Word and element pointing items
=======

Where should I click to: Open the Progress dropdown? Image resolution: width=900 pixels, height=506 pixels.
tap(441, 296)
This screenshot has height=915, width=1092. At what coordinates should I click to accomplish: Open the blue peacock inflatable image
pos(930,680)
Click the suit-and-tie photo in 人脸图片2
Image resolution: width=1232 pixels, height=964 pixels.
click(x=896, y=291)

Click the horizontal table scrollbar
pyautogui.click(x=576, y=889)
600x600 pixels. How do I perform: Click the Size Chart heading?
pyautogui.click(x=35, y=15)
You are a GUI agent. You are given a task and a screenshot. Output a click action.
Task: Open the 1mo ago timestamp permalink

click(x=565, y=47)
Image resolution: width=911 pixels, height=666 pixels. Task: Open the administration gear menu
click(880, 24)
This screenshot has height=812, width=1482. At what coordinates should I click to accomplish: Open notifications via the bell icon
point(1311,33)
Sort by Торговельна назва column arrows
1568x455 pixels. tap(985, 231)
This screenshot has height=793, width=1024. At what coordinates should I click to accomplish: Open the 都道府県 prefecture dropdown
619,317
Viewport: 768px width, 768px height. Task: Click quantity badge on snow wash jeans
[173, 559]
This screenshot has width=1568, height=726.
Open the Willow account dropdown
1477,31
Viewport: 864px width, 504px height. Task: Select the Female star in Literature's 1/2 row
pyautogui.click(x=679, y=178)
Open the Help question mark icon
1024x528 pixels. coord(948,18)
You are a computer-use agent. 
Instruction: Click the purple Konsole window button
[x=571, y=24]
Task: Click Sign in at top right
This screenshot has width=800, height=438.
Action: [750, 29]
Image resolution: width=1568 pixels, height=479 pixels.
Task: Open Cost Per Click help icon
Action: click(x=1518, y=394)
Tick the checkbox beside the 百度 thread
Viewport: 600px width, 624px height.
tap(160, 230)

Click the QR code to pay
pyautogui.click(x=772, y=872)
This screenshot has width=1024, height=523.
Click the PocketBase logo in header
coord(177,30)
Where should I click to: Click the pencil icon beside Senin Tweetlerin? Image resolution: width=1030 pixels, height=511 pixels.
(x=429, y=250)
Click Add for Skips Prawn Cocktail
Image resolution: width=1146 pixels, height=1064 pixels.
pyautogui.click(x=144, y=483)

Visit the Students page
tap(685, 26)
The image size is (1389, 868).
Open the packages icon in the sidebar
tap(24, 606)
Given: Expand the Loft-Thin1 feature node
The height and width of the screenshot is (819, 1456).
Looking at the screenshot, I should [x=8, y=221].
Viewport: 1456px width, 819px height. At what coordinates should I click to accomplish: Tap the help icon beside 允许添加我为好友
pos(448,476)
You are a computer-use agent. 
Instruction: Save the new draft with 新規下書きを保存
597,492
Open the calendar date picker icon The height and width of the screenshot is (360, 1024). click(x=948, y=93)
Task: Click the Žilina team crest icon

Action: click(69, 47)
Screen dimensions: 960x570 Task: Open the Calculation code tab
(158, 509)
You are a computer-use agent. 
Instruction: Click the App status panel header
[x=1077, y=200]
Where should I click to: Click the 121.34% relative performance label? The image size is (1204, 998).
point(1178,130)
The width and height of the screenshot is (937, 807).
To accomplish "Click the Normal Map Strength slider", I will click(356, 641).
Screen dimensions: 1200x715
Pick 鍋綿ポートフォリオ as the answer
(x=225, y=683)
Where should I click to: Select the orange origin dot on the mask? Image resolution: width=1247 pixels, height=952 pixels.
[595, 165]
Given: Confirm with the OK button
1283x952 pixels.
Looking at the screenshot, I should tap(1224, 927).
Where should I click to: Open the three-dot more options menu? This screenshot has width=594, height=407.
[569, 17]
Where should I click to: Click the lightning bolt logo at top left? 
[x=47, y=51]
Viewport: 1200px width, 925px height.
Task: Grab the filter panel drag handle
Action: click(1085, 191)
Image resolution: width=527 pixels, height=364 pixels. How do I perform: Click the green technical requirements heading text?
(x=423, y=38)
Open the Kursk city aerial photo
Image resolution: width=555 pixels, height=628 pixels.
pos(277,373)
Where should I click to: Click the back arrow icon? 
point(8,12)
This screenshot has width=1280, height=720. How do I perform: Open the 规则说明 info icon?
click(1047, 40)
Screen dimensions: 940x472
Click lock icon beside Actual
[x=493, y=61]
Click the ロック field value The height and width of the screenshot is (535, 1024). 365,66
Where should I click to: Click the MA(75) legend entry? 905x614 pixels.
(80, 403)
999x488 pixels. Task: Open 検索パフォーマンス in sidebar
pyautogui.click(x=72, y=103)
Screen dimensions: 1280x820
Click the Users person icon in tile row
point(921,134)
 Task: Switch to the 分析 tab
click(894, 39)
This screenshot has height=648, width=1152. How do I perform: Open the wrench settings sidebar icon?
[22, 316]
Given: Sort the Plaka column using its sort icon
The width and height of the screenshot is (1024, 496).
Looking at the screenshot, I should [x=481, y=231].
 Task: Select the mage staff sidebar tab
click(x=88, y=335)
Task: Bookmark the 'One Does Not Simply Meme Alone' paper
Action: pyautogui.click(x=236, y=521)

=======

__BRIEF__
Swap "This screenshot has" for "The screenshot has" throughout the items above, leaving everything else unchanged.

__COMPLETED EXERCISE__
Where should I click to: Open the Progress dropdown? Image resolution: width=900 pixels, height=506 pixels.
tap(441, 296)
The screenshot has height=915, width=1092. At what coordinates should I click to accomplish: Open the blue peacock inflatable image
pos(930,680)
Click the suit-and-tie photo in 人脸图片2
Image resolution: width=1232 pixels, height=964 pixels.
click(x=896, y=291)

Click the horizontal table scrollbar
pyautogui.click(x=576, y=889)
600x600 pixels. How do I perform: Click the Size Chart heading?
pyautogui.click(x=35, y=15)
You are a GUI agent. You are given a task and a screenshot. Output a click action.
Task: Open the 1mo ago timestamp permalink

click(x=565, y=47)
Image resolution: width=911 pixels, height=666 pixels. Task: Open the administration gear menu
click(880, 24)
The screenshot has height=812, width=1482. At what coordinates should I click to accomplish: Open notifications via the bell icon
point(1311,33)
Sort by Торговельна назва column arrows
1568x455 pixels. tap(985, 231)
The screenshot has height=793, width=1024. At what coordinates should I click to accomplish: Open the 都道府県 prefecture dropdown
619,317
Viewport: 768px width, 768px height. Task: Click quantity badge on snow wash jeans
[173, 559]
The screenshot has width=1568, height=726.
Open the Willow account dropdown
1477,31
Viewport: 864px width, 504px height. Task: Select the Female star in Literature's 1/2 row
pyautogui.click(x=679, y=178)
Open the Help question mark icon
1024x528 pixels. coord(948,18)
You are a computer-use agent. 
Instruction: Click the purple Konsole window button
[x=571, y=24]
Task: Click Sign in at top right
The screenshot has width=800, height=438.
Action: [750, 29]
Image resolution: width=1568 pixels, height=479 pixels.
Task: Open Cost Per Click help icon
Action: click(x=1518, y=394)
Tick the checkbox beside the 百度 thread
Viewport: 600px width, 624px height.
tap(160, 230)

Click the QR code to pay
pyautogui.click(x=772, y=872)
The screenshot has width=1024, height=523.
Click the PocketBase logo in header
coord(177,30)
Where should I click to: Click the pencil icon beside Senin Tweetlerin? Image resolution: width=1030 pixels, height=511 pixels.
(x=429, y=250)
Click Add for Skips Prawn Cocktail
Image resolution: width=1146 pixels, height=1064 pixels.
pyautogui.click(x=144, y=483)

Visit the Students page
tap(685, 26)
The image size is (1389, 868).
Open the packages icon in the sidebar
tap(24, 606)
Given: Expand the Loft-Thin1 feature node
The height and width of the screenshot is (819, 1456).
Looking at the screenshot, I should [x=8, y=221].
Viewport: 1456px width, 819px height. At what coordinates should I click to accomplish: Tap the help icon beside 允许添加我为好友
pos(448,476)
You are a computer-use agent. 
Instruction: Save the new draft with 新規下書きを保存
597,492
Open the calendar date picker icon The height and width of the screenshot is (360, 1024). click(x=948, y=93)
Task: Click the Žilina team crest icon

Action: click(69, 47)
Screen dimensions: 960x570 Task: Open the Calculation code tab
(158, 509)
You are a computer-use agent. 
Instruction: Click the App status panel header
[x=1077, y=200]
Where should I click to: Click the 121.34% relative performance label? The image size is (1204, 998).
point(1178,130)
The width and height of the screenshot is (937, 807).
To accomplish "Click the Normal Map Strength slider", I will click(356, 641).
Screen dimensions: 1200x715
Pick 鍋綿ポートフォリオ as the answer
(x=225, y=683)
Where should I click to: Select the orange origin dot on the mask? Image resolution: width=1247 pixels, height=952 pixels.
[595, 165]
Given: Confirm with the OK button
1283x952 pixels.
Looking at the screenshot, I should tap(1224, 927).
Where should I click to: Open the three-dot more options menu? The screenshot has width=594, height=407.
[569, 17]
Where should I click to: Click the lightning bolt logo at top left? 
[x=47, y=51]
Viewport: 1200px width, 925px height.
Task: Grab the filter panel drag handle
Action: click(1085, 191)
Image resolution: width=527 pixels, height=364 pixels. How do I perform: Click the green technical requirements heading text?
(x=423, y=38)
Open the Kursk city aerial photo
Image resolution: width=555 pixels, height=628 pixels.
pos(277,373)
Where should I click to: Click the back arrow icon? 
point(8,12)
The screenshot has width=1280, height=720. How do I perform: Open the 规则说明 info icon?
click(1047, 40)
Screen dimensions: 940x472
Click lock icon beside Actual
[x=493, y=61]
Click the ロック field value The height and width of the screenshot is (535, 1024). 365,66
Where should I click to: Click the MA(75) legend entry? 905x614 pixels.
(80, 403)
999x488 pixels. Task: Open 検索パフォーマンス in sidebar
pyautogui.click(x=72, y=103)
Screen dimensions: 1280x820
Click the Users person icon in tile row
point(921,134)
 Task: Switch to the 分析 tab
click(894, 39)
The screenshot has height=648, width=1152. How do I perform: Open the wrench settings sidebar icon?
[22, 316]
Given: Sort the Plaka column using its sort icon
The width and height of the screenshot is (1024, 496).
Looking at the screenshot, I should [x=481, y=231].
 Task: Select the mage staff sidebar tab
click(x=88, y=335)
Task: Bookmark the 'One Does Not Simply Meme Alone' paper
Action: pyautogui.click(x=236, y=521)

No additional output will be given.